Things went downhill from there. Five minutes in I knew I had made a mistake. The "date" consisted of me getting mansplained. For one hour. All men mansplain at one time or another and all women have been mansplained. Boyfriends do it, dads do it, strangers do it. Here's what it looks like: the man stands up taller and puffs out his chest so he can literally talk down to you, his body language suggests he knows waaaay more about whatever topic you are discussing than you do. He's an expert in fact. He sticks his chin in the air. Sometimes he closes his eyes while speaking, dismissing your thoughts and opinions while seething with condescension, all in a tone of voice that says, sit down, silly little girl, let me handle this, you don't want to hurt yourself by thinking complicated thoughts. When guys try to manage your expectations, it's a form of mansplaining.

He lectured to me, talked at me, talked over me, telling me how the world works. For one solid hour.

Here were his major points: Boulder is full of communists who hate dogs, doctors and journalists are a lot alike because they are both dying professions, (couldn't really make the leap on that one) the universal health care bill is bad because (sick) people will be getting something for free, because people are dumb and don't know any better they will go to physicians assistants and nurse practitioners instead of doctors, the city is not friendly to businesses and sets business owners up for failure, he lived in boston, hated it, he lived in the carribean, hated it, he doesn't have all the numbers on the economics of it, but he's SURE composting is bad, people who don't go to college deserve to make $15 an hour (this part was really funny to me, because I would sell my soul for $15 an hour. And although a few of those years were a little fuzzy due to all the 40s we drank, I'm pretty sure I actually went to, and graduated from, college. If he thinks $15 an hour is what people who don't go to college make, he is pretty out of touch with reality. Or at least my reality) Oh and because of some reason, blah, blah, I'd stopped listening, his income goes down by five percent every year. Oh yeah, ouch. I feel for you, doctor.

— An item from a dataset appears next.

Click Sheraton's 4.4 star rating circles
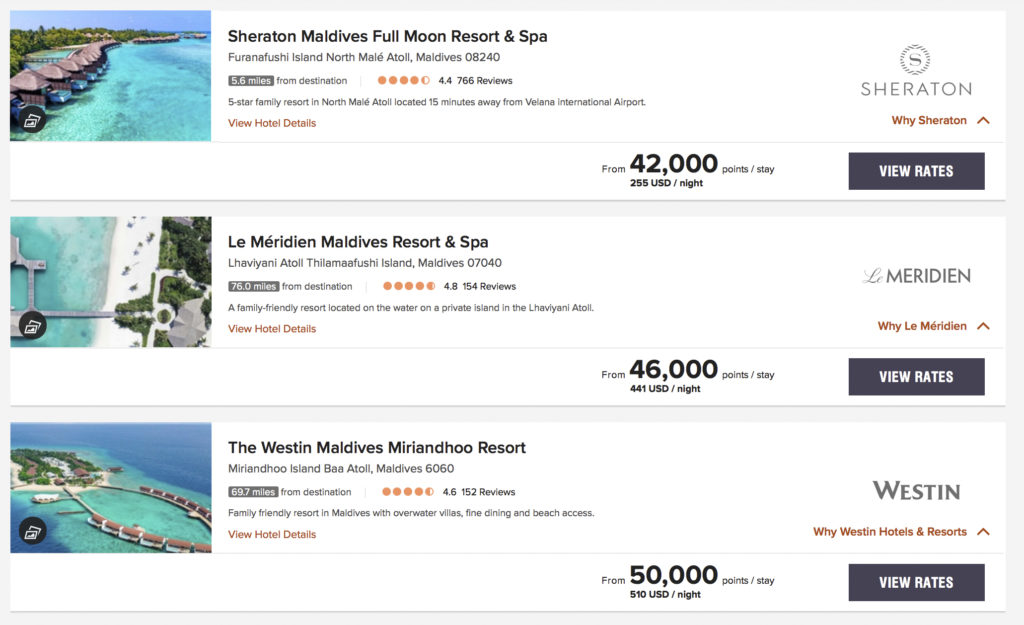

And here's the kicker: He does surgeries to implant some kind of spinal cord stimulator into people who have chronic pain. (Although he likes this kind of surgery, it's not worth it to him because he has to drive to a different hospital and doesn't get paid enough for it. You can see he went into medicine for all the right reasons.) Then he mentioned that a woman once asked him if he was able to implant one that would allow her to have orgasms whenever she wanted. He said yes, he was able to, but no, he didn't do it.

He would ask me questions about myself and then interrupt me to mansplain how I was wrong or interject his opinion on something he was clueless about. It was especially comical when he started mansplaining all about the journalism industry and how it works and what's wrong with it. He just kept talking. And talking. It was like he paid someone (me) by buying them one drink to sit there and listen to his lectures. And I'm pretty sure his hatred of me was equal, judging by his chilly good-bye as he sent me packing, although I can't figure out why since I barely got one word in the entire time and dutifully nodded my head and pretended to listen...

But here's the best part: As we were leaving he actually said, as if he had some kind of ESP: "You aren't one of those people who writes about their dates and how full of themselves they are, are you?"

No, of course not. You mean people do that?